Zayvion took a deep breath, filling his chest and making him look even bigger than he was. But when he exhaled, some of the anger was gone, replaced by his familiar, and at the moment much-appreciated, Zen.

He placed his hand gently but firmly on my right arm. “If you ever do that again, if you ever break a protection spell, I will knock you down and drag you to safety. Do you understand me?”

“Not really.”

He closed his eyes and shook his head. Okay, so maybe he really was still angry.

“Hey, it’s not like anyone taught me about protection spells like that, that-”

“Camouflage,” he said.

“Camouflage you did. You want me to stay out of your way, then I will.” I took a step, but he pulled me against him so quickly, my boot slipped down the side of his shoe, probably smearing blood and gunk all over the outside of his leather loafers.

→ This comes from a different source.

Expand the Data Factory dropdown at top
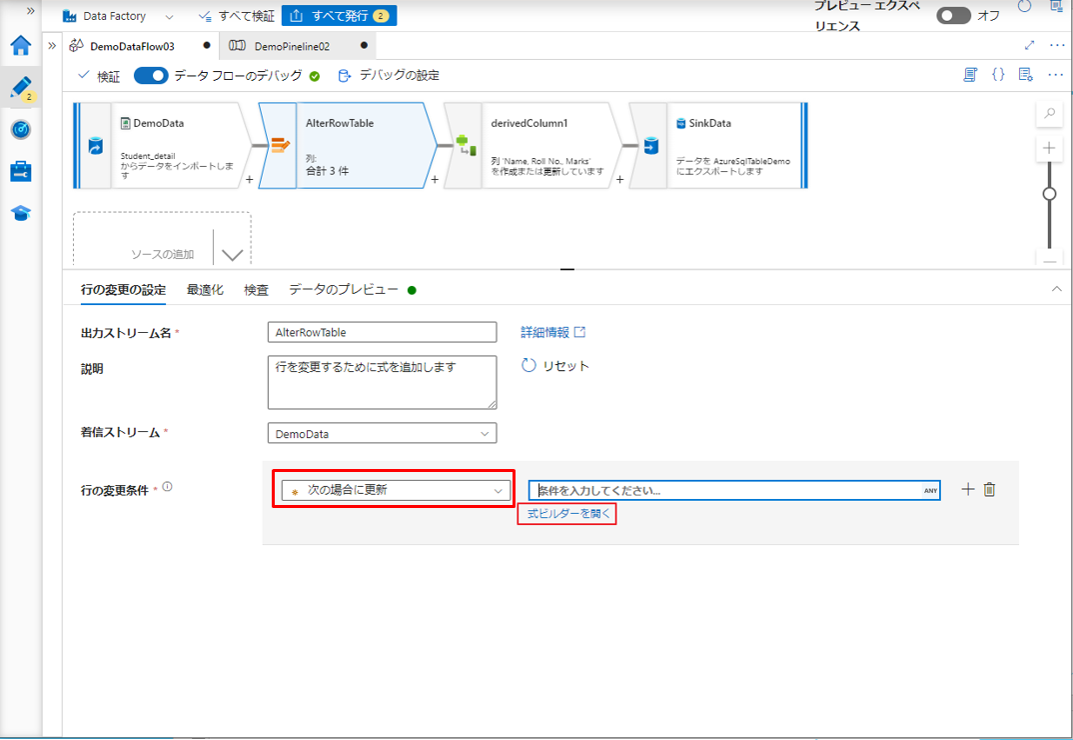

His arms closed around me and I could feel the heat of his body, smell the sweet pine and spice of his cologne over the sharp bite of his fear and sweat, could feel the pounding of his heart-strong. Fast.

But it was not a loving embrace.

“Let me go,” I said.

“Not until you understand me.” Zayvion searched my face. “You could have been hurt. Killed. It had fed-was feeding-and you have too much magic it wants. It could have killed you.”

“Got it. Big scary monster is not my friend. Now let go.”

He didn’t loosen his grip. The stomach-dropping panic of claustrophobia licked across my skin. I didn’t do tight spaces-not even someone’s arms-very well. “Zayvion, let go.” My voice was a little higher than I liked.

“Never storm into a dark alley. Never jump out when someone’s trying to protect you. Never throw magic blind at something and expect it will go away.”

“You better let go,” I said. Panic and gore on an empty stomach were a bad combination.

“There are things in this city, Allie,” he continued like I hadn’t said anything. “Things that will kill you in a second. And if you don’t show some caution you’ll never learn how to defend yourself-”

“I’m going to barf.”

That

got his attention.

I was out of his arms in a flash. Maybe a little too fast. I stumbled back a step or two. His hand on my arm kept me from falling, which was nice. I pressed my hand against the wall and just stood there a second, breathing the cold and fog down into my lungs so it could cool the hot panic in the pit of my stomach.